Più del 74% del fabbisogno energetico nazionale proviene ancora dall’estero. Una dipendenza che non riguarda soltanto il gas, ma anche il petrolio e una parte rilevante delle tecnologie rinnovabili, i cui componenti principali – dai pannelli solari alle batterie – arrivano in larga misura dall’Asia. Ciò significa che, anche quando l’Italia investe nelle fonti pulite, rimane esposta alla volatilità di catene di fornitura lunghe e complesse, spesso condizionate da scelte geopolitiche su cui non ha alcun controllo.
Non possiamo permetterci di ragionare solo sul breve periodo, inseguendo emergenze e intervenendo con misure tampone. Serve una strategia coerente e lungimirante che tenga insieme due esigenze: diversificare le fonti e costruire una filiera interna in grado di garantire almeno parziale autonomia nelle forniture strategiche. Le rinnovabili, il gas, l’idrogeno e il biometano sono tasselli fondamentali di questo mosaico, ma da soli non bastano. Possono ridurre l’impatto ambientale e ampliare le opzioni, ma non risolvono il nodo centrale: come assicurare continuità , stabilità e capacità produttiva a un Paese che ha bisogno di energia costante e competitiva per sostenere il suo sistema industriale.
◆ ◆ ◆ ◆ ◆
● COSA FARE
a. Ricopia fedelmente il passo sulla dipendenza energetica da "Non possiamo permetterci" a "suo sistema industriale.".
b. Trascrivi senza alcuna modifica le righe dell'elenco riportato più sotto, dalla riga con "PS4 (193, 63)" alla riga con "Johanneskirche | Neubau (207, 389)", entrambe incluse.

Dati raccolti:
◆ ◆ ◆ ◆ ◆
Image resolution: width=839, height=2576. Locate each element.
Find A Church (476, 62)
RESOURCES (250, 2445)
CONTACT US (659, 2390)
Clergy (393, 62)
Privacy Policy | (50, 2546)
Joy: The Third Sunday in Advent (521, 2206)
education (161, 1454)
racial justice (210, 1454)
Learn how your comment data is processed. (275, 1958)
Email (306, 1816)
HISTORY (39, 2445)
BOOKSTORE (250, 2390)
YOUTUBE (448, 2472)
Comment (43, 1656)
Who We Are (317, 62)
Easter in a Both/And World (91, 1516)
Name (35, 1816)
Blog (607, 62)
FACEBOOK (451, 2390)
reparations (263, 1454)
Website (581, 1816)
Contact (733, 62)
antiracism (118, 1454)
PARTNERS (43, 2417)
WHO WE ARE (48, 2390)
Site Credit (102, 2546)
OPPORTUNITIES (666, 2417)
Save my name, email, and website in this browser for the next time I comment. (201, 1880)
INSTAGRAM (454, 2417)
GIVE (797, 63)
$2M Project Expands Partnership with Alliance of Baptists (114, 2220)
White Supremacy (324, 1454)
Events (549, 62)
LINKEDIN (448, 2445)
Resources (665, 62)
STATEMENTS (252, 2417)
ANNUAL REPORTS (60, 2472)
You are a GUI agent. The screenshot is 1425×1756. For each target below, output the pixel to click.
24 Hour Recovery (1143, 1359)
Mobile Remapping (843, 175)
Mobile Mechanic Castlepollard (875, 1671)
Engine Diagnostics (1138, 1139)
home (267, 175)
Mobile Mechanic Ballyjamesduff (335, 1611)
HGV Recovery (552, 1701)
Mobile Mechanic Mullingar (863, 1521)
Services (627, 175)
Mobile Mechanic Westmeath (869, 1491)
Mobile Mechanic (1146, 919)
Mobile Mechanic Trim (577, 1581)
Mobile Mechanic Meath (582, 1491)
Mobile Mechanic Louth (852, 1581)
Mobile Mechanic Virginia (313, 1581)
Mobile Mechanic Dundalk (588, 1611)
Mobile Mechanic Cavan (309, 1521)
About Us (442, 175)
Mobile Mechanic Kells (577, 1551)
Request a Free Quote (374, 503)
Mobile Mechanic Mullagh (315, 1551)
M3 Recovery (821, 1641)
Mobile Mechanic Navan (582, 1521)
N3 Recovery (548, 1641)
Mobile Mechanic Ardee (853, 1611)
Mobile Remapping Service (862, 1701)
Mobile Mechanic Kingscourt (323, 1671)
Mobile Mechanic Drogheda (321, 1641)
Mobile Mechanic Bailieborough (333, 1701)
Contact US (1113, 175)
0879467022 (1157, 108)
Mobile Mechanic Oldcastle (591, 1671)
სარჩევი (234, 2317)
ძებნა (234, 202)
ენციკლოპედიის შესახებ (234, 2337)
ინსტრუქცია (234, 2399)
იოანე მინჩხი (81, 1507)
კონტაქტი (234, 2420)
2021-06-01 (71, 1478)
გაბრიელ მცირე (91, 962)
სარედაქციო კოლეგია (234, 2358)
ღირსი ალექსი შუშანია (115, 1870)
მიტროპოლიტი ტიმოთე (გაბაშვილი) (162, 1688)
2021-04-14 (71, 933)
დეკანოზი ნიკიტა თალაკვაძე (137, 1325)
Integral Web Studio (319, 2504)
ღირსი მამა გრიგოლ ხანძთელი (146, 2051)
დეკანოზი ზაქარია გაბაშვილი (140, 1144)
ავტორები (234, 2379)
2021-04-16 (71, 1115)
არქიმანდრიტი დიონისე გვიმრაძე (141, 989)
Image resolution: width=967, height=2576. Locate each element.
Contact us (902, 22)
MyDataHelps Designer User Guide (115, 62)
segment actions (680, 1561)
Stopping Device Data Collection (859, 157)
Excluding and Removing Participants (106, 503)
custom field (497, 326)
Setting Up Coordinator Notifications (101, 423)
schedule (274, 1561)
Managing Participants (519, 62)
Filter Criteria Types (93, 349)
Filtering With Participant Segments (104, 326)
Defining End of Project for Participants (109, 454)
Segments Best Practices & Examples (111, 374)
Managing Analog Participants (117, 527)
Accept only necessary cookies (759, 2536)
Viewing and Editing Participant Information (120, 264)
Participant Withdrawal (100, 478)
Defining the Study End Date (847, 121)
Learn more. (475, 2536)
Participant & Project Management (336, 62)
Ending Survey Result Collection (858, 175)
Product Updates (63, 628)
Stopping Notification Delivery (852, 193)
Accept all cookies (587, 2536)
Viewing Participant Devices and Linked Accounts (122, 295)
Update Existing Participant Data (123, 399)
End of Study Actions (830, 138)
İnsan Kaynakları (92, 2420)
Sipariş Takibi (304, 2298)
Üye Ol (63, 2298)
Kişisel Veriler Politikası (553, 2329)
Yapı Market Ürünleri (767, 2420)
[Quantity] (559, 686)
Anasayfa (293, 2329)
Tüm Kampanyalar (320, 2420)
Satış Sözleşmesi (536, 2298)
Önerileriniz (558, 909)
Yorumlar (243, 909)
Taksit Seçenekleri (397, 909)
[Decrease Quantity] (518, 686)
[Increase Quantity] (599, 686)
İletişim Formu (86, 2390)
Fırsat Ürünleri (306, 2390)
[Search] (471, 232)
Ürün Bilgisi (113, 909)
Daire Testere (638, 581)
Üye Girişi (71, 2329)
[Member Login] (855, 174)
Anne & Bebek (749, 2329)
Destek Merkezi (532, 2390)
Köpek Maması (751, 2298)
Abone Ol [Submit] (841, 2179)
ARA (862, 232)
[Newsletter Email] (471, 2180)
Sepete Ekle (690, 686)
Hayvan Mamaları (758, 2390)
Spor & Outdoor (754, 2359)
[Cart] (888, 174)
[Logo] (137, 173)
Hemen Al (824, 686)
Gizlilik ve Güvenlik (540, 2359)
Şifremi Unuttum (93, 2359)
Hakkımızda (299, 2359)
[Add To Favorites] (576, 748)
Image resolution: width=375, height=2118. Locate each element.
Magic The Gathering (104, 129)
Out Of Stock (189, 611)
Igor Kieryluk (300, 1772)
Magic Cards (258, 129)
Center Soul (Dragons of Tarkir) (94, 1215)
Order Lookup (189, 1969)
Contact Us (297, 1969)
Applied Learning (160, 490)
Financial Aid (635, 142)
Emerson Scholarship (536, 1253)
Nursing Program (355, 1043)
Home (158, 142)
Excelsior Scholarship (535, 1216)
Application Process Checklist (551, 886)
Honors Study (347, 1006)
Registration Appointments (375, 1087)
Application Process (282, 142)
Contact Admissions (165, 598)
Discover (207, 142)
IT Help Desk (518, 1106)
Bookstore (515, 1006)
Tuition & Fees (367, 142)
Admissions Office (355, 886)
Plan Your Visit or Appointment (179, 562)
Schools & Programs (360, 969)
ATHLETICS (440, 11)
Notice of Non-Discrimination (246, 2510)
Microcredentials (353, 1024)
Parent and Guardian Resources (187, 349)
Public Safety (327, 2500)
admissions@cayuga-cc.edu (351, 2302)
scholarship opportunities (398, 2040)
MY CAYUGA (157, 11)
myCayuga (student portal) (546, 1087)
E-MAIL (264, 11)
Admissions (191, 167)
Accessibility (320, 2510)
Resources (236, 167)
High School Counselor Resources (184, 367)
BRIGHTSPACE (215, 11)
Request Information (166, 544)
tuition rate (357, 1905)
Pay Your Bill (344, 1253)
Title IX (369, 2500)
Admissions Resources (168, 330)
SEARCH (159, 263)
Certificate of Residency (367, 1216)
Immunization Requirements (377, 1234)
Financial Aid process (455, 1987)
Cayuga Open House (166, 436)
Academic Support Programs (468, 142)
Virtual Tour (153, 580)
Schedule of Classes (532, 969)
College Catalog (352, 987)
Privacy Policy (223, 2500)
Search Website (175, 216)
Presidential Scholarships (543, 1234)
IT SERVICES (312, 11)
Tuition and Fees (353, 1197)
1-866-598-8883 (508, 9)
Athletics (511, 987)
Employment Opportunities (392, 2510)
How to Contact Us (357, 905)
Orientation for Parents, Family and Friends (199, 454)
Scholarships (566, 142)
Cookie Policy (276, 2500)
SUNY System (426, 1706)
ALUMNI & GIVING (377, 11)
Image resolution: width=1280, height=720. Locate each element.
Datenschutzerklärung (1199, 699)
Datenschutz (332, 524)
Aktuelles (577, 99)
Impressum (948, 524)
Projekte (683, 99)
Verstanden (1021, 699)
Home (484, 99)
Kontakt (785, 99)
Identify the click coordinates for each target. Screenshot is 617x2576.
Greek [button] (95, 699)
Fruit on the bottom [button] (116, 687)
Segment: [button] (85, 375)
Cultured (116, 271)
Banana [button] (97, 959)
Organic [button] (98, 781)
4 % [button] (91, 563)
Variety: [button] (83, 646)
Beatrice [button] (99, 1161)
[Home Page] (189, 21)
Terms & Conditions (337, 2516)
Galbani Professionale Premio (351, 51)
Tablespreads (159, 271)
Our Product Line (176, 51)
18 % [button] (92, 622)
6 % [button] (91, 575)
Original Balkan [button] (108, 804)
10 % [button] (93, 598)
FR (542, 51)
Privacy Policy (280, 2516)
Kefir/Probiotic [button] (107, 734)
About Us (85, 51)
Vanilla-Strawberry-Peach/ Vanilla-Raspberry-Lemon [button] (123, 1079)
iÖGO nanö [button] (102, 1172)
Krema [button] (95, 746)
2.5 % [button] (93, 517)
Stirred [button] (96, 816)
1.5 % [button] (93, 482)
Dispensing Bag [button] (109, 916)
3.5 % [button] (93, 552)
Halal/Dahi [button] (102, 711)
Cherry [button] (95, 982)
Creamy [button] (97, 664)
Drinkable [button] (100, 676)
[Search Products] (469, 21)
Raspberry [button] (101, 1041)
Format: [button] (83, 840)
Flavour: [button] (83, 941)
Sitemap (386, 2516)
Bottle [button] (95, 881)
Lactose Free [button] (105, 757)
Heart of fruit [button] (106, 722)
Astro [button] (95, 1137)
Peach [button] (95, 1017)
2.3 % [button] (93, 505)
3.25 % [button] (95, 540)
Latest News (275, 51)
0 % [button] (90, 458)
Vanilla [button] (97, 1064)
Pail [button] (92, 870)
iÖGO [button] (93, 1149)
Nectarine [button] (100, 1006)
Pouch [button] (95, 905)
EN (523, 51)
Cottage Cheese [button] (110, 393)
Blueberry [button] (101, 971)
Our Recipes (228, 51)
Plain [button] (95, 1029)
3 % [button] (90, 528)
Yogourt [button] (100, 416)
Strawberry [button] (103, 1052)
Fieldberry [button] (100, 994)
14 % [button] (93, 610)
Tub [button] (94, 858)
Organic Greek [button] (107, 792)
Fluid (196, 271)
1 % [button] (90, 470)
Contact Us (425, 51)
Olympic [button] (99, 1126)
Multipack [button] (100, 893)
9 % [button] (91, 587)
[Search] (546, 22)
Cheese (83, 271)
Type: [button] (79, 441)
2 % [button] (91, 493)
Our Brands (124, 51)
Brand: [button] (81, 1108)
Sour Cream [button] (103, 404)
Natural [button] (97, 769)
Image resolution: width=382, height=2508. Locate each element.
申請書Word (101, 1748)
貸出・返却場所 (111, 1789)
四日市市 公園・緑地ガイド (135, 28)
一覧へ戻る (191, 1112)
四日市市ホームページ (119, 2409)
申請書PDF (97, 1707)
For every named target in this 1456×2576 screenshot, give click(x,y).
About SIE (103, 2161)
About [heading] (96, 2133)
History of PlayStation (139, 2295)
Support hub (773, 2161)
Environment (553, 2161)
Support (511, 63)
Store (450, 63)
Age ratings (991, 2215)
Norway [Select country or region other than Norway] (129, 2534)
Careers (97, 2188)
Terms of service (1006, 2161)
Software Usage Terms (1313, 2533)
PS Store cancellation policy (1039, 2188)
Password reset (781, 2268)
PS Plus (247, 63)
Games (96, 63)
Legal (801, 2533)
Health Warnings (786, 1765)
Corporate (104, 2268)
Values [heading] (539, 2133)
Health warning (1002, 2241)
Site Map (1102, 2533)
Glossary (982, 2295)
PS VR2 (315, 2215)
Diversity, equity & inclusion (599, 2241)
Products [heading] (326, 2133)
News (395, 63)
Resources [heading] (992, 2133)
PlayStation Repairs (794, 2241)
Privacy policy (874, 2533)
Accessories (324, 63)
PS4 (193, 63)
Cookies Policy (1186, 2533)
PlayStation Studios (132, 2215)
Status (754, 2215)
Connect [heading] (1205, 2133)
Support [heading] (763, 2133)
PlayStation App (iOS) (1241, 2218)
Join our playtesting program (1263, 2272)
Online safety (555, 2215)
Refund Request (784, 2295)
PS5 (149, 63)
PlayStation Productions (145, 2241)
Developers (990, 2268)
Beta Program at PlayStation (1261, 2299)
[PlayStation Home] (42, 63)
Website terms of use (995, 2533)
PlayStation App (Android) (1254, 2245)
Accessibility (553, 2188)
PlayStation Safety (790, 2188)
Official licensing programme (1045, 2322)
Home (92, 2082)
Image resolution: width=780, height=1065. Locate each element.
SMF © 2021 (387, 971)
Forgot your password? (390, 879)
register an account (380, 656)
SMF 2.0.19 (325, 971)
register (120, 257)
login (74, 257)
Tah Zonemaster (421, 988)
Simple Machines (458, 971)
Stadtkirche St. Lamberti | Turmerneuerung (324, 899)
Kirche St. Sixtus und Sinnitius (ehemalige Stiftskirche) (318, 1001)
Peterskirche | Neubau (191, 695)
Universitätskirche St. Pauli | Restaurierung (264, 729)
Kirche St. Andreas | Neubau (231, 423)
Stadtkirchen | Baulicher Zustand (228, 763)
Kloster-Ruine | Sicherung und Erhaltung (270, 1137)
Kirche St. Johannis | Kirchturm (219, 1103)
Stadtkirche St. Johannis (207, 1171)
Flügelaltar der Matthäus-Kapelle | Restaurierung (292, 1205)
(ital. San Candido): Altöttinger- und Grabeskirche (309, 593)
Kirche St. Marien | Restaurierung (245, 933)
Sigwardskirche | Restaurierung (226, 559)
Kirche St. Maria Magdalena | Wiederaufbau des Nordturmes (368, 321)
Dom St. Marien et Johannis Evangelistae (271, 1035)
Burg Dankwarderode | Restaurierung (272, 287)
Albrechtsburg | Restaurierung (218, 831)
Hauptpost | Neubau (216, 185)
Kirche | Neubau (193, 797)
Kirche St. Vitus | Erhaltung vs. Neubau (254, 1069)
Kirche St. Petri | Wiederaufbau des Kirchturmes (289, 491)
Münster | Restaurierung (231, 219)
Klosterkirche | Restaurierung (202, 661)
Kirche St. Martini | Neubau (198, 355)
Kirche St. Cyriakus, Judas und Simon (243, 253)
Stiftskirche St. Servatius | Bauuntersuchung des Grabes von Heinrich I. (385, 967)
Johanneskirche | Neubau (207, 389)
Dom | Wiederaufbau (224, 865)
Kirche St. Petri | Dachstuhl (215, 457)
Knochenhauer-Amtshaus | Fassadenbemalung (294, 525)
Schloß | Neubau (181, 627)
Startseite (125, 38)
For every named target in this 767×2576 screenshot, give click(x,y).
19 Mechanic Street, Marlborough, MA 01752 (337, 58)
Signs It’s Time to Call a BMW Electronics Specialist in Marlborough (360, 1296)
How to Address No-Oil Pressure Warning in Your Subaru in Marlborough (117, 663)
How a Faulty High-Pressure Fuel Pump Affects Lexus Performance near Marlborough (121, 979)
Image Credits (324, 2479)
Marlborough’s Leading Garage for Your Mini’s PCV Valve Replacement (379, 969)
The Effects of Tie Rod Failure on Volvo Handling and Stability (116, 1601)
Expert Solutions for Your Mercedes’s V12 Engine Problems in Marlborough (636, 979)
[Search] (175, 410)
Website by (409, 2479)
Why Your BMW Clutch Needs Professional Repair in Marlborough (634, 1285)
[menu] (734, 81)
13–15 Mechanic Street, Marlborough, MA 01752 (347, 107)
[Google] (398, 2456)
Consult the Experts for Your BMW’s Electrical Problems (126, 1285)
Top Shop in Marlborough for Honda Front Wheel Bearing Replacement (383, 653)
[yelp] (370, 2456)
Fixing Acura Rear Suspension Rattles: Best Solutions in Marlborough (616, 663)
◆ ◆ ◆ ◆ ◆
● SOLUZIONI DEI COMPITI
a.
Non possiamo permetterci di ragionare solo sul breve periodo, inseguendo emergenze e intervenendo con misure tampone. Serve una strategia coerente e lungimirante che tenga insieme due esigenze: diversificare le fonti e costruire una filiera interna in grado di garantire almeno parziale autonomia nelle forniture strategiche. Le rinnovabili, il gas, l’idrogeno e il biometano sono tasselli fondamentali di questo mosaico, ma da soli non bastano. Possono ridurre l’impatto ambientale e ampliare le opzioni, ma non risolvono il nodo centrale: come assicurare continuità , stabilità e capacità produttiva a un Paese che ha bisogno di energia costante e competitiva per sostenere il suo sistema industriale.

b.
PS4 (193, 63)
Cookies Policy (1186, 2533)
PlayStation Studios (132, 2215)
Status (754, 2215)
Connect [heading] (1205, 2133)
Support [heading] (763, 2133)
PlayStation App (iOS) (1241, 2218)
Join our playtesting program (1263, 2272)
Online safety (555, 2215)
Refund Request (784, 2295)
PS5 (149, 63)
PlayStation Productions (145, 2241)
Developers (990, 2268)
Beta Program at PlayStation (1261, 2299)
[PlayStation Home] (42, 63)
Website terms of use (995, 2533)
PlayStation App (Android) (1254, 2245)
Accessibility (553, 2188)
PlayStation Safety (790, 2188)
Official licensing programme (1045, 2322)
Home (92, 2082)
Image resolution: width=780, height=1065. Locate each element.
SMF © 2021 (387, 971)
Forgot your password? (390, 879)
register an account (380, 656)
SMF 2.0.19 (325, 971)
register (120, 257)
login (74, 257)
Tah Zonemaster (421, 988)
Simple Machines (458, 971)
Stadtkirche St. Lamberti | Turmerneuerung (324, 899)
Kirche St. Sixtus und Sinnitius (ehemalige Stiftskirche) (318, 1001)
Peterskirche | Neubau (191, 695)
Universitätskirche St. Pauli | Restaurierung (264, 729)
Kirche St. Andreas | Neubau (231, 423)
Stadtkirchen | Baulicher Zustand (228, 763)
Kloster-Ruine | Sicherung und Erhaltung (270, 1137)
Kirche St. Johannis | Kirchturm (219, 1103)
Stadtkirche St. Johannis (207, 1171)
Flügelaltar der Matthäus-Kapelle | Restaurierung (292, 1205)
(ital. San Candido): Altöttinger- und Grabeskirche (309, 593)
Kirche St. Marien | Restaurierung (245, 933)
Sigwardskirche | Restaurierung (226, 559)
Kirche St. Maria Magdalena | Wiederaufbau des Nordturmes (368, 321)
Dom St. Marien et Johannis Evangelistae (271, 1035)
Burg Dankwarderode | Restaurierung (272, 287)
Albrechtsburg | Restaurierung (218, 831)
Hauptpost | Neubau (216, 185)
Kirche | Neubau (193, 797)
Kirche St. Vitus | Erhaltung vs. Neubau (254, 1069)
Kirche St. Petri | Wiederaufbau des Kirchturmes (289, 491)
Münster | Restaurierung (231, 219)
Klosterkirche | Restaurierung (202, 661)
Kirche St. Martini | Neubau (198, 355)
Kirche St. Cyriakus, Judas und Simon (243, 253)
Stiftskirche St. Servatius | Bauuntersuchung des Grabes von Heinrich I. (385, 967)
Johanneskirche | Neubau (207, 389)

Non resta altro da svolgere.